5. 多彩なモデルに対応するDAC内蔵ヘッドホンアンプ
ソニー
「TA-ZH1ES」(30万5800円)
最高級ヘッドホンアンプで、ハイエンドユーザー向けです。USB DAC機能を備え、PCとの組み合わせでも活躍します(折原さん)
高級ヘッドホンを強力に駆動できる、据え置き型のUSB DAC内蔵ハイエンドヘッドホンアンプ。前面にバランス出力対応のXLR4、4.4mm 5極、ステレオミニ端子などを備え、多彩なヘッドホンに対応する。
6. 音質も操作性も優れた小型Androidプレーヤー
SHANLING
「M6」(実勢価格:5万7000円前後)
Amazon Music HDのアプリに正式対応したモデル。バランス接続用の2.5mmと4.4mmの端子を装備するところも特徴です(折原さん)
Android OSを搭載した小型オーディオプレーヤー。PCMは768kHz/32bitまで、DSDは5.6MHzまでのネイティブ再生をサポートし、DSF/DFF、FLACなど多彩なフォーマットに対応する。内蔵ストレージは32GB。
7. クリアなサウンドを楽しめるハイコスパモデル
HiBy
「R5」(実勢価格:4万5000円前後)
バランス出力4.4mm端子を搭載し、高音質で聞く条件が揃っているプレーヤーです。コストパフォーマンスも優れています(折原さん)

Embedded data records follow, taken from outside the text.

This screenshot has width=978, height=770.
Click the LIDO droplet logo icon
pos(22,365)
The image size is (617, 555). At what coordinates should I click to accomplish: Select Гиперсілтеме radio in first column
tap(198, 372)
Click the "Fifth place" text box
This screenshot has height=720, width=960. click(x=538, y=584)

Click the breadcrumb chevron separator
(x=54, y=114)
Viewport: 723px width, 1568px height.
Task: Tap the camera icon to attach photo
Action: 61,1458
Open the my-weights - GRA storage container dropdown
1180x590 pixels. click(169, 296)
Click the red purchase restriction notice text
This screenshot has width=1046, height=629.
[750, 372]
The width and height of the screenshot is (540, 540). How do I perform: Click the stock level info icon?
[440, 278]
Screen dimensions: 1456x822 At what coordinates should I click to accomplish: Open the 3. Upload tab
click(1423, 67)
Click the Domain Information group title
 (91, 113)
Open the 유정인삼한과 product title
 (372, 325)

コンパクトなAndroid OS搭載プレーヤーで、Amazon Music HDのアプリに対応。DACチップをデュアルで搭載し、アンプ回路も最適化することで、1040mW×2chの最大出力を実現。3500mAhの大容量バッテリーを内蔵する。
8. スマホにもPCにも対応する超小型DAC内蔵アダプタ
iBasso
「DC01」(実勢価格:7000円前後)
スマートフォンとヘッドホンで手軽に高音質を楽しみたい人に適したアイテム。手頃な価格も魅力です(折原さん)
重さがわずか11gという、非常にコンパクトなUSB DACアダプタ。384kHz/32bitのPCMと、DSD 11.2MHzまでのネイティブ再生に対応し、手軽にパワフルで滑らかな高音質が楽しめる。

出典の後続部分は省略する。